El Castell de Ciutat is a nice little family-run hotel high on a hilltop just outside the town of La Seu d’Urgell, the perfect base to explore this whole area of the Spanish Pyrenees.

It’s a little old school, but clean and super friendly people who can show you where you need to go. It’s a Relais & Chateaux property, so you know they’ll have a great restaurant, which they do, in a glassed-in dining room looking straight out over the entire valley and the looming Cadí-Moixeró hunk of solid rock.

Super nice people, very helpful on pointing out places to go. It was not quite up to par with the typical Relais & Chateaux, a little out of date, but I’ve read that it has been undergoing a restoration.

 

 

How to Get To La Seu d’Urgell

 

Driving directions Barcelona to La Seu d'Urguell

The Catalan Pyrenees are a pretty quick drive from the heart of Barcelona. About two hours. about an hour and a half from the airport.

 

Arseguel town

I like stuff like this.

 

Travel Resources

Here is one of the best articles in English I’ve seen about the Aragon region in The Telegraph — I wish I had it at the time.

I could never find a lot about this area in English. But here’s the top hotels in La Seu d’Urgell on TripAdvisor.

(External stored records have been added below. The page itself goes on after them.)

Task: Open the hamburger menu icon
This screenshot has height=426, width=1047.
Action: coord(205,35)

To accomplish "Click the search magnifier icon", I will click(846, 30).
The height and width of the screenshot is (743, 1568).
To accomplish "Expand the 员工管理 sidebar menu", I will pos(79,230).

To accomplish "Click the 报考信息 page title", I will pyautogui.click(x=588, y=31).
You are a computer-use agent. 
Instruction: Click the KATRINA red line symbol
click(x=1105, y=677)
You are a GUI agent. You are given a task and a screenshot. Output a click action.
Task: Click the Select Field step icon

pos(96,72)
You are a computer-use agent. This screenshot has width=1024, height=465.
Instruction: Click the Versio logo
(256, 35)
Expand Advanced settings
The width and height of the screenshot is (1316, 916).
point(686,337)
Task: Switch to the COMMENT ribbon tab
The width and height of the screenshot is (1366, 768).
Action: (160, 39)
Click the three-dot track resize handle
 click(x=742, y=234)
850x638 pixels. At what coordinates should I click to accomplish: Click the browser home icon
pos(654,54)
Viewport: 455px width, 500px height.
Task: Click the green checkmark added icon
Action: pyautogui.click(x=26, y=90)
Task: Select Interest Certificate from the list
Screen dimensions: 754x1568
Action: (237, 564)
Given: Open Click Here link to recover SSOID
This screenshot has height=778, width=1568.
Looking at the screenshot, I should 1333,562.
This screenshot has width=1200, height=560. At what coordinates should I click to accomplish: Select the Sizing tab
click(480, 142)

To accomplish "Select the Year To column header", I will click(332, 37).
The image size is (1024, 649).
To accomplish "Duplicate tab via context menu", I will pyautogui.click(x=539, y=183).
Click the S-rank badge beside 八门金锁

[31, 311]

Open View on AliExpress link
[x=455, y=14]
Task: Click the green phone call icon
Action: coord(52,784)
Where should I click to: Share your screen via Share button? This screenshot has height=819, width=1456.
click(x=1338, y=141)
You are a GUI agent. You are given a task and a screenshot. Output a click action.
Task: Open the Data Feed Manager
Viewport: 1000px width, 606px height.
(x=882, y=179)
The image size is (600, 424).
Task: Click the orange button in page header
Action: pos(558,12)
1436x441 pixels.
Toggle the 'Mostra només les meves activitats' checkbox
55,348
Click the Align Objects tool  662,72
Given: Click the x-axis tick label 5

I pretty much just ate at the restaurant in the hotel — it is a Relais & Chateaux property after all — because I’d drive and hike all day long, then get back, shower, order the lamb and watch the sunset over the valley below. But here’s TripAdvisor’s top restaurants in the area.

And very little in Lonely Planet. And some pretty good overview details in the Rough Guide. And a little on this website Rural Pyrenees Guide.

Here’s a beautiful article in National Geographic on Aigüestortes i Estany de Sant Maurici National Park. I wish I’d seen this before going. DOH!  And some decent tips on TripAdvisor. And a really sweet review of the park by the Belgian travel blogger Wonderful Wanderings.